Saturday, October 25, 2014

Rosanne Cash on Our Culture’s Big Lie

It is also part of the attitude of people wanting to get what they want w/o paying for it. The same attitude that led to slavery, etc.

http://www.artsjournal.com/culturecrash/2014/10/rosanne-cash-on-our-cultures-big-lie.html

October 21, 2014 by Scott Timberg

LATELY the country-steeped singer-songwriter has become vocal and eloquent on issues of artists’s rights, including an appearance before lawmakers in Washington, DC; she’s also on the executive board of the Content Creators Coalition. The freshest thing about the arguments made by this daughter of St. Johnny is that she looks not only at technological and economic but the cultural causes of our current culture crash. In other words, what is it about our thinking, our assumptions about the arts, that have kept us from fixing this mess?

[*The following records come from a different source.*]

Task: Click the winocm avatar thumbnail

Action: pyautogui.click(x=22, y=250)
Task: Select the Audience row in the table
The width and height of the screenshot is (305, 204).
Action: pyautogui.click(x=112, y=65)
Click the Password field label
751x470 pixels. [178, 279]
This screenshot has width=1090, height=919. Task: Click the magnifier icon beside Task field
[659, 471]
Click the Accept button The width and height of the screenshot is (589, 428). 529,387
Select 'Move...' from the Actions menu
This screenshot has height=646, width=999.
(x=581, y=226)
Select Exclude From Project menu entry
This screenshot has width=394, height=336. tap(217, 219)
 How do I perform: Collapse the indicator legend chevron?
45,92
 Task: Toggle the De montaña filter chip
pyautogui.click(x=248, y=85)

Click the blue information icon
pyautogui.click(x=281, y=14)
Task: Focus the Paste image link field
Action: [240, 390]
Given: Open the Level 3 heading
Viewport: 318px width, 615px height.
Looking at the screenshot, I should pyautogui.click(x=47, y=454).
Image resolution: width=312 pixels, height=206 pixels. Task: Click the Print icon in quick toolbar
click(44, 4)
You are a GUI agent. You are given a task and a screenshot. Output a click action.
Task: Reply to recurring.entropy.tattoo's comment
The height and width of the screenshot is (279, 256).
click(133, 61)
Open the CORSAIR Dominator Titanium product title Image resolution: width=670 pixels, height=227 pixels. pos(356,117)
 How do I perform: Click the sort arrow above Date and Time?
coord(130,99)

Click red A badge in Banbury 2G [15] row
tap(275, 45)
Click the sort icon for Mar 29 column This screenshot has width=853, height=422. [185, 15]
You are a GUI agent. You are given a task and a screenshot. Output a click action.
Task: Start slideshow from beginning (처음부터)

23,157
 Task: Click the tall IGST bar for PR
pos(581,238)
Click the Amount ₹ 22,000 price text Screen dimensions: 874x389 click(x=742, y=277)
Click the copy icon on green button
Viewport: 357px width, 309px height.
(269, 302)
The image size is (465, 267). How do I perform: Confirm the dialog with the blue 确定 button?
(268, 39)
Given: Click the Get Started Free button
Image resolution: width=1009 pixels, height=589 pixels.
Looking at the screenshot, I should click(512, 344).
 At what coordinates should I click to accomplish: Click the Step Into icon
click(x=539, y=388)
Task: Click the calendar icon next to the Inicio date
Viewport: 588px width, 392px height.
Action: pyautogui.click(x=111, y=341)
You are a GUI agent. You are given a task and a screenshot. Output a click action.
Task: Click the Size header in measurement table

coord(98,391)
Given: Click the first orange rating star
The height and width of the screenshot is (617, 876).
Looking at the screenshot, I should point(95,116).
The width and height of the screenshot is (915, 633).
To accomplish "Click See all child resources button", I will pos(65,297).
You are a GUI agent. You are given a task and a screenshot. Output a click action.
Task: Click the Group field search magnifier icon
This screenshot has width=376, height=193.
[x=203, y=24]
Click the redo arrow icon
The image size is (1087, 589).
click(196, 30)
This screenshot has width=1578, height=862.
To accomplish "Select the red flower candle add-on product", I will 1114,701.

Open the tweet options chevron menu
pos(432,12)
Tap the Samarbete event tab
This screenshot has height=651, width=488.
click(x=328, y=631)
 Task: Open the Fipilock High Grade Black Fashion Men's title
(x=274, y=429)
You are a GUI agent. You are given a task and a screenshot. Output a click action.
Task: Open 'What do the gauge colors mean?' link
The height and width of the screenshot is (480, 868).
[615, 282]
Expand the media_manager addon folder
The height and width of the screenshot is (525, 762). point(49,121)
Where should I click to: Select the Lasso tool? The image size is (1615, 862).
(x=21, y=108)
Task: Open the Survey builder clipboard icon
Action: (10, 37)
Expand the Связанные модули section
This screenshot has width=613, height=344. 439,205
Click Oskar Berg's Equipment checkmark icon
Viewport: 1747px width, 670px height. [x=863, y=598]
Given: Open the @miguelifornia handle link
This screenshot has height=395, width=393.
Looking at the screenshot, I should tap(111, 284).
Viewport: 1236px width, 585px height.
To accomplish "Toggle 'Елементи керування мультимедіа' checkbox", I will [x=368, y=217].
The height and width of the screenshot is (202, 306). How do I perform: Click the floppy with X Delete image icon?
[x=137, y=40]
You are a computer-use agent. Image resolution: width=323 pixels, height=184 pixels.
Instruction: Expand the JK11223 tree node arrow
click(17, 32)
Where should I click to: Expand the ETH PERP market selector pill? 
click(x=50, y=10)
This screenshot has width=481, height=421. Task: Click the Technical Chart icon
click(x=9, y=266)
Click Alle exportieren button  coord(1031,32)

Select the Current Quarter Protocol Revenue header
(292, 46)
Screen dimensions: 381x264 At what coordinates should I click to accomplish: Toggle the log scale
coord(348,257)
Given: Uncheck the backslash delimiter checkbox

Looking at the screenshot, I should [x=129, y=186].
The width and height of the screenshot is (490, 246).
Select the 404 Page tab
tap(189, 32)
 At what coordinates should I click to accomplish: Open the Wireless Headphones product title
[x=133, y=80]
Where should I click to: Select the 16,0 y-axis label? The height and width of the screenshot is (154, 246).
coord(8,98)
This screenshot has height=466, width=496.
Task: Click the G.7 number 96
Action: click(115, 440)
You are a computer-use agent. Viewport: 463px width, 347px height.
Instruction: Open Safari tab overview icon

Here is what Cash posted on her Facebook account; I have blocked it into paragraphs for clarity.

For those of you who keep telling me that artists should work for free for the sheer joy of creation: You’ve been watching too many operas about starving artists who die before their time and are glorified for it. Do you pay your plumber? Your kid’s teacher? Your mechanic? Your grocer?

If art and music are not important to you, by all means, don’t buy them. If they are, then PAY for them, as you do everything else in your life that you require for physical or spiritual sustenance.

Yes, people will always create. I have spent 35 years of hard work, with a bone-crunching schedule, to achieve some level of mastery over what I do. It took me almost two years to make my last record, and I had to pay bills during that time. It is my profession, not my hobby.

I do not participate in the notion that music should be free, until tech companies who use our work as a loss leader also work for free, and until the CEOs of those companies stop taking home millions of dollars in ad revenues which they make by using the work of songwriters and musicians as bait.